Creatures Such as We, being a free long game, became a very popular Choice of Games download.

Steph Cherrywell, 3rd place winner, went on to dominate the parser scene the next year with Chlorophyll and Brain Guzzlers from Beyond.

The handwringing over the death of parser games was more or less resolved by Carolyn Van Eseltine, who set up a competition purely for parser games, to be finished in 2015. Perhaps it was this minicomp, or something else, but the next two years would show a re-flowering of parser games that continues to this day.



Well, not all games were a little unfinished. Emily Short has a lot of very good things to say about 2015’s The Sueno at emshort.blog/2015/10/12/if-comp … er-winter/, including its smooth implementation. She also discusses MTW games in general.

Only the games that end with “AND THEN THEY ALL DIED!!!1!1” are unfinished.

Ha, that’s true. I don’t mean unfinished as in the game stops suddenly, I mean that there were interesting characters and scenarios in the earlier that seemed like they could be fleshed out a bit more, as Emily says in her posts. Every game has a complete story.

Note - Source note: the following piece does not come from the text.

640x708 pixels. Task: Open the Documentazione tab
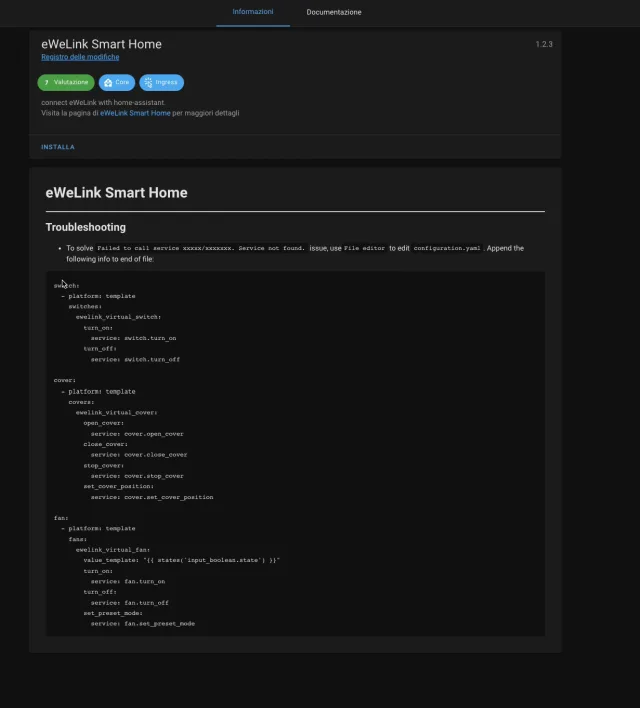tap(334, 12)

It’s true. It’s all true. :open_mouth:

Apologies for bumping this old thread, but for the historical record, you might be interested to know that the prize pool in 2014 contained a hidden puzzle game for six prize recipients.


Hey, that’s really cool!

1 Like

I wish we’d have all been smart enough to realize we all needed to work together. I think we all got the idea we were competing to solve it and didn’t want to spoil each other. It was a very devious puzzle! I might never have even been aware of it had my included picture frame not broken in shipping, alerting me that there was something hidden inside of it.

It was very well clued though; we were shipped a separate frame and a certificate with our prize books and the letter apologized for making us assemble it ourselves, which led to the discovery of a piece of tracing paper marked to overlay a specific page of the different books we had chosen as prizes.